> [ESERCIZIO] Trasforma le voci seguenti in un CSV a due colonne, intestate testo e risultato, con una riga per ciascuna voce: il suo testo nella prima colonna e la sua risposta nella seconda, ognuno in un solo campo tra virgolette e con gli a capo sostituiti da spazi. Lascia fuori le immagini.

> [MATERIALE DI LAVORO]
=-=-=
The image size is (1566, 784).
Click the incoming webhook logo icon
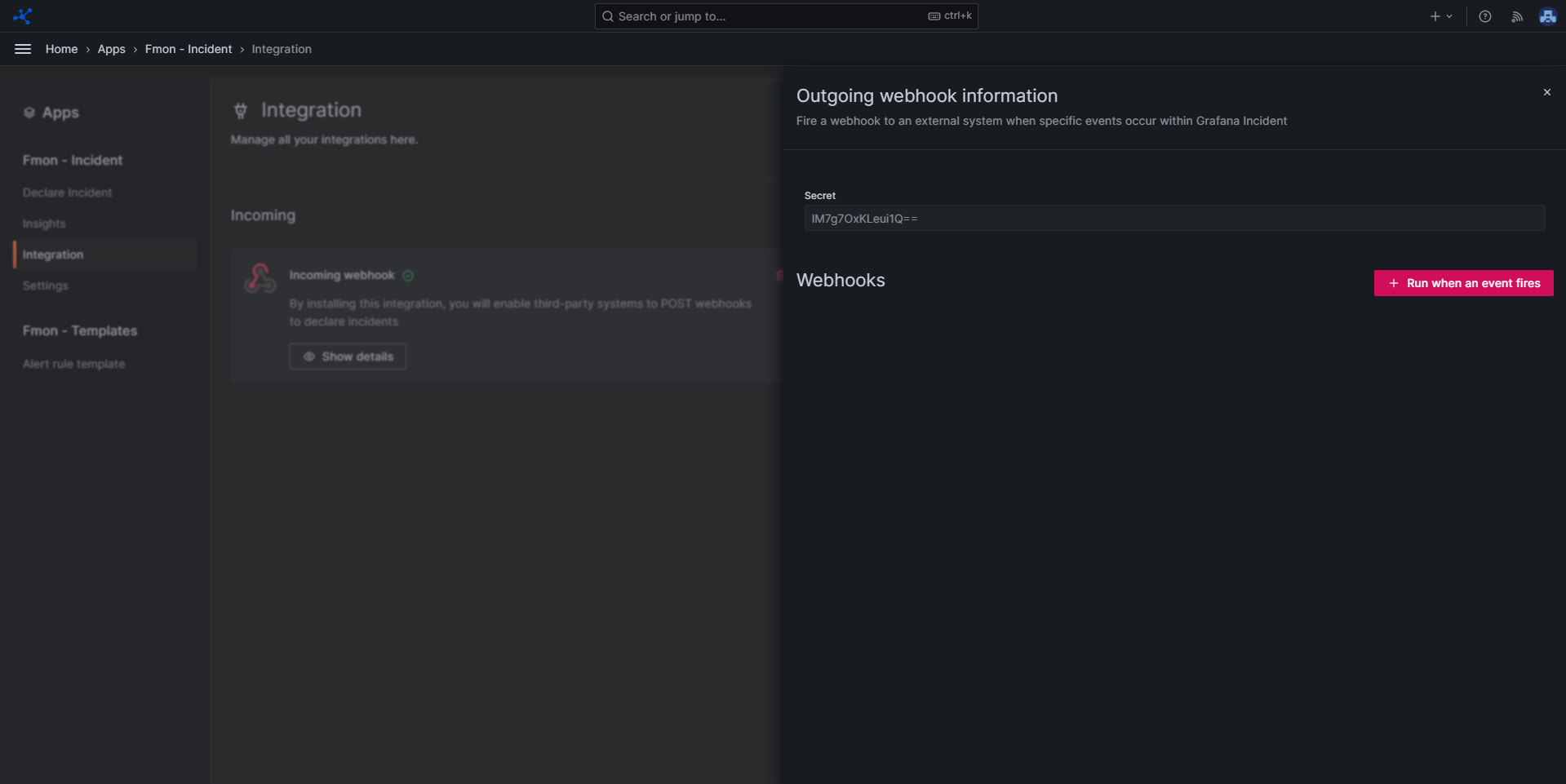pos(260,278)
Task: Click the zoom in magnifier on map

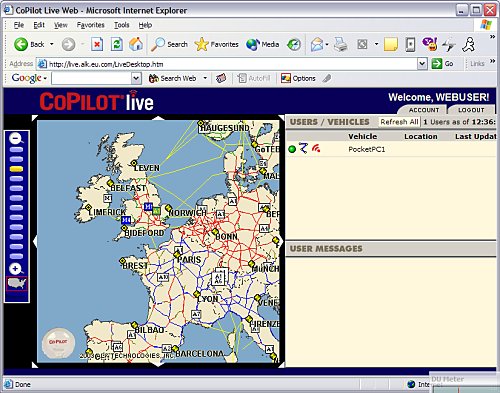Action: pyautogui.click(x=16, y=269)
=-=-=
> [RISPOSTA]
testo,risultato
"The image size is (1566, 784). Click the incoming webhook logo icon","pos(260,278)"
"Task: Click the zoom in magnifier on map","Action: pyautogui.click(x=16, y=269)"